23 ．(1) 液体 动物血清 95%空气+5%二氧化碳 MⅡ期卵母细胞中原有的核仁已解体，核膜已消失，新的核膜和核仁未出现，新的细胞核还没有形成
(2) 滋养层 为胚胎移入受体提供相同的生理环境，确保胚胎移植后能正常发育
(3) 减数第二次分裂中 高尔基体 透明带
(4) 40 促进
(5)胚胎细胞分化程度低，全能性更容易恢复
【详解】（1）按物理性质划分，动物细胞培养用的是液体培养基（固体 / 半固体培养基多用于微生物培养或植物组织培养）。天然成分通常添加动物血清（或血浆），因为血清中含有细胞生长所必需的多种未知生长因子，而合成培养基无法完全模拟。气体环境为 95% 空气+ 5% CO₂：95% 空气提供细胞呼吸所需的 O₂ , 5% CO₂用于维持培养液的 pH 稳定。理由： MⅡ 期卵母细胞中原有的核仁已解体，核膜已消失，新的核膜和核仁未出现，新的细胞核还没有形成。此时卵母细胞的染色体附着在纺锤体上，去除纺锤体 - 染色体复合物，就相当于去除了卵母细胞的细胞核，避免其核物质对后续重构胚的遗传干扰。
（2）囊胚期胚胎分为内细胞团和滋养层细胞。内细胞团将来发育成胎儿的各种组织，滋养层细胞将来发育成胎膜和胎盘。为了不损伤内细胞团，筛查时选取滋养层细胞进行 DNA 分析。同期发情处理的目的是为胚胎移入受体提供相同的生理环境，确保胚胎移植后能正常发育，使供体和受体的子宫内环境处于同步状态，利于胚胎着床和发育。
（3）卵子需培养到减数第二次分裂中期（MⅡ 中期），此时卵母细胞的细胞质中积累了受精所需的物质，且染色体状态稳定，具备受精能力。精子发生过程中，高尔基体发育形成顶体，顶体内含多种水解酶（顶体酶）。顶体酶可溶解卵丘细胞之间的物质，协助精子穿过放射冠，随后溶解透明带，穿过透明带，完成受精前的穿透过程。
（4） 由表中数据可知，当为 40 nM 时，囊胚形成率达到最高的 35.7% ，因此选用 40 nM 的TSA 处理更有利于提高囊胚的形成率。TSA 作为组蛋白去乙酰化酶抑制剂，其作用是抑制
组蛋白去乙酰化酶的活性，从而使组蛋白乙酰化程度升高，由此可推测组蛋白乙酰化程度的升高会促进重构胚的发育。
（5）胚胎细胞分化程度低，全能性更容易恢复，因此，为提高基因编辑猪细胞核移植的成功率，可以用胚胎细胞核移植替代体细胞核移植。
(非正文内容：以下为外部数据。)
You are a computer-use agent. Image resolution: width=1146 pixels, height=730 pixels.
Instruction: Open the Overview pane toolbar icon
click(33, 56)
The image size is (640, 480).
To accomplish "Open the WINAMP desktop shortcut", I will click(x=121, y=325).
24 ．(1) 模板 DNA 72 湿热（或高压蒸汽）
(2) CTCGAG TCTAGA SpeI 和 XhI
(3) 作为标记基因 不含色氨酸 3 DNA 测序 检验 PCR 反应中是否有外源 DNA 的污染
【分析】基因工程是在 DNA 分子水平上进行设计和施工的，因此又叫作重组 DNA 技术。包括四个基本程序：目的基因的筛选与获取、基因表达载体的构建、将目的基因导入受体细胞、 目的基因的检测与鉴定。
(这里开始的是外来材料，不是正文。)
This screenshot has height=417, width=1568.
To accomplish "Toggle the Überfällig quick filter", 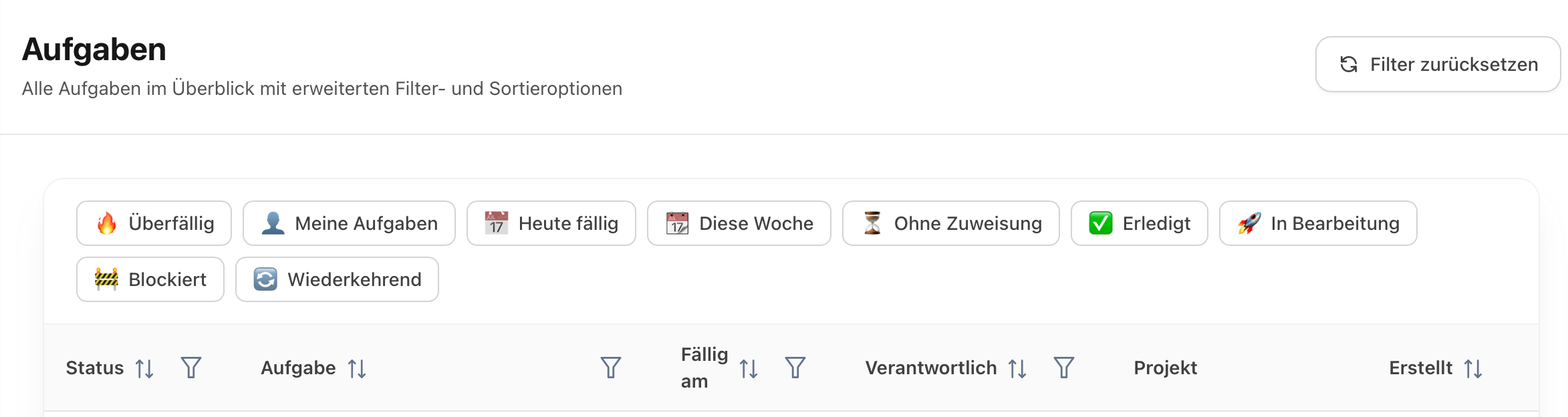I will (154, 223).
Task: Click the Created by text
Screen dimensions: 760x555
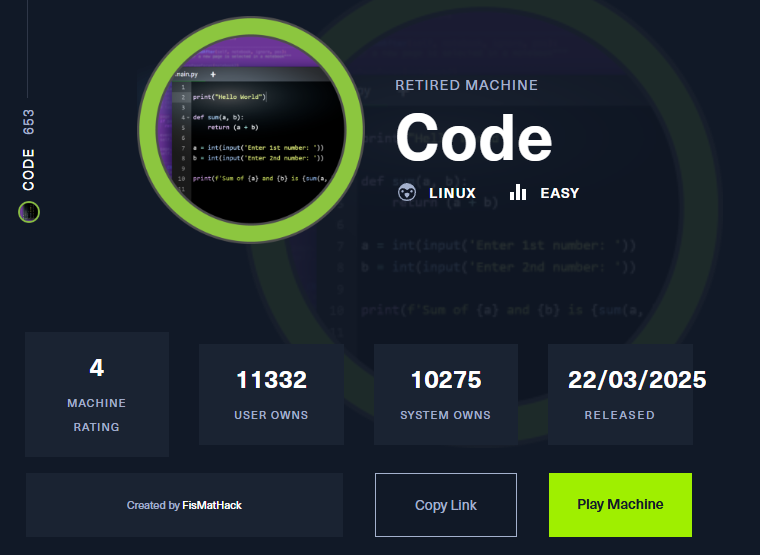Action: tap(154, 506)

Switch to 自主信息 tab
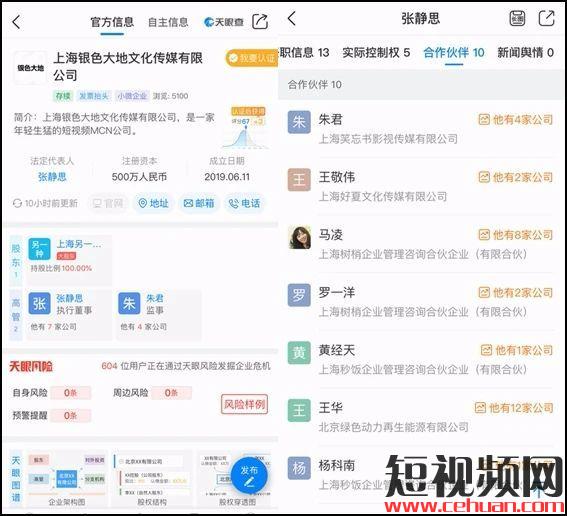click(168, 22)
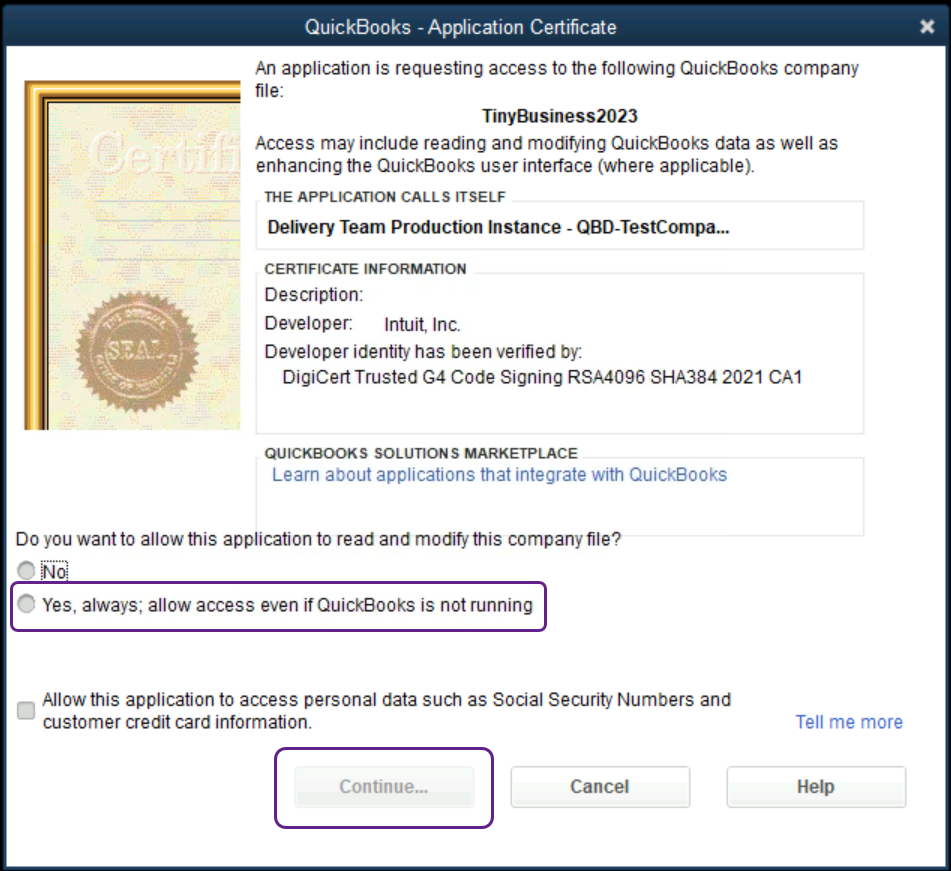Open "Learn about applications that integrate" link
This screenshot has width=951, height=871.
point(499,474)
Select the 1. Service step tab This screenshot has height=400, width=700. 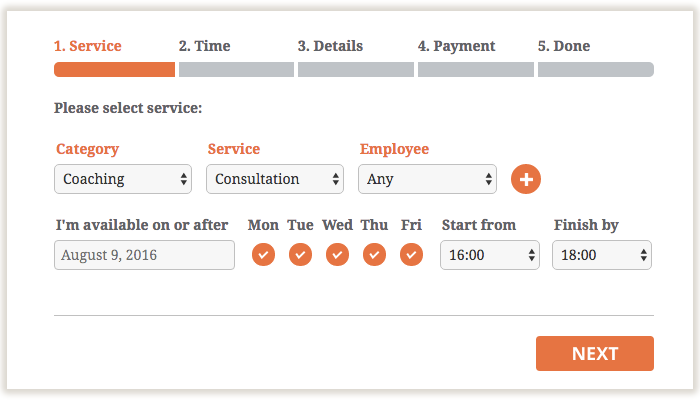click(x=88, y=46)
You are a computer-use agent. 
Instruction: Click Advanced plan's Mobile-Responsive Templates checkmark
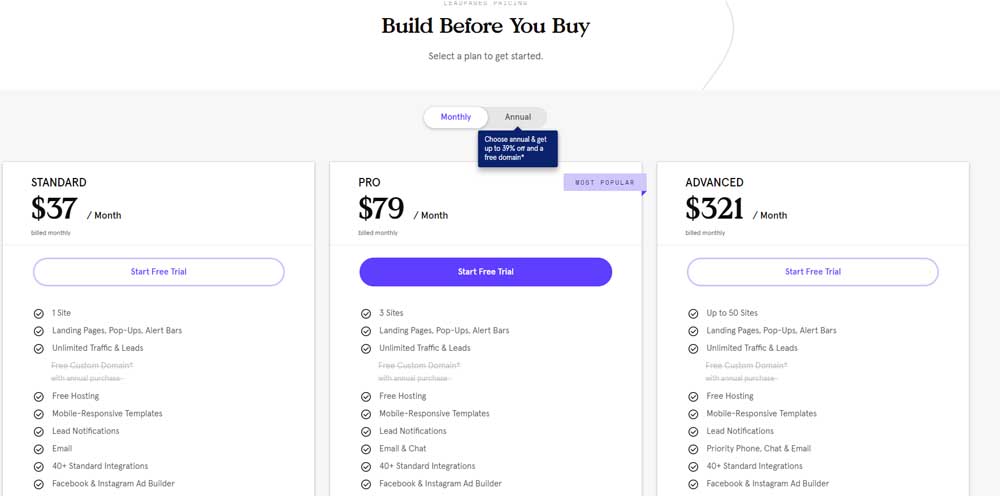pos(693,414)
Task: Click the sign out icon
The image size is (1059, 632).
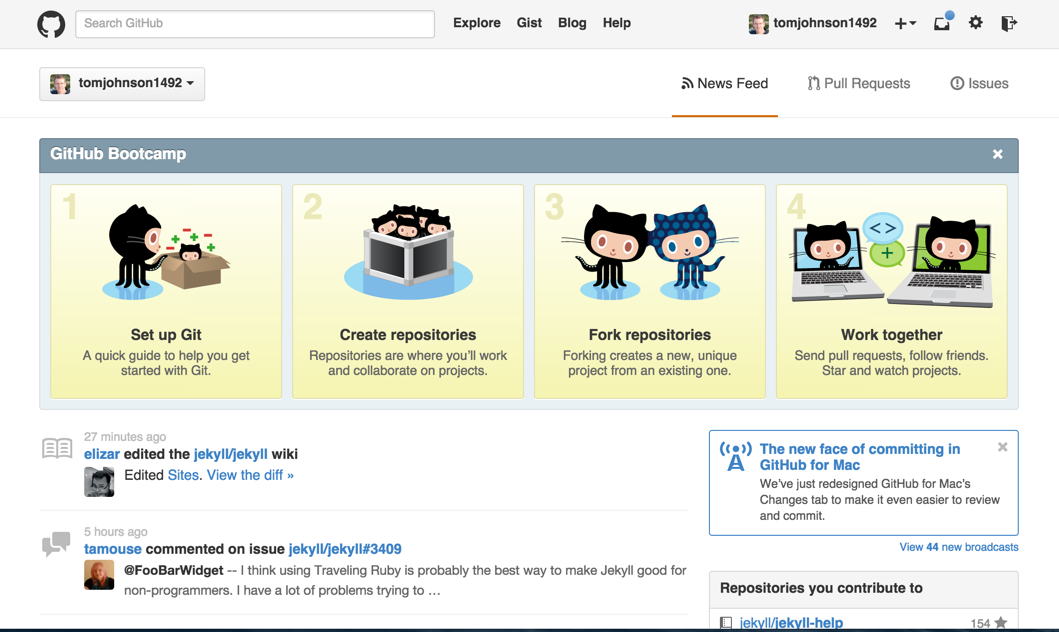Action: [1009, 23]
【详解】（1）PCR 技术扩增特定基因（如 W 基因）的核心物质条件需满足“模板-引物-酶-原料-缓冲环境” 的完整体系。其中，模板 DNA 是待扩增基因（W 基因）的载体，是 PCR的基础，缺少模板则无法定位和扩增目标序列；4 种脱氧核苷酸（dNTPs）是合成新 DNA链的原料，Taq 酶是催化 DNA 合成的关键酶，引物用于定位 W 基因的上下游区域，含 Mg2+的缓冲液则为酶活性和反应体系提供适宜环境，几者共同构成 PCR 反应的必要物质条件。耐高温的 Taq 酶的适宜温度通常在 72℃左右。微量移液器的枪头需经过高压蒸汽灭菌（湿热灭菌）处理，该方法能有效杀灭包括细菌芽孢、病毒在内的几乎所有微生物和生物活性物质，确保吸取的试剂不被污染。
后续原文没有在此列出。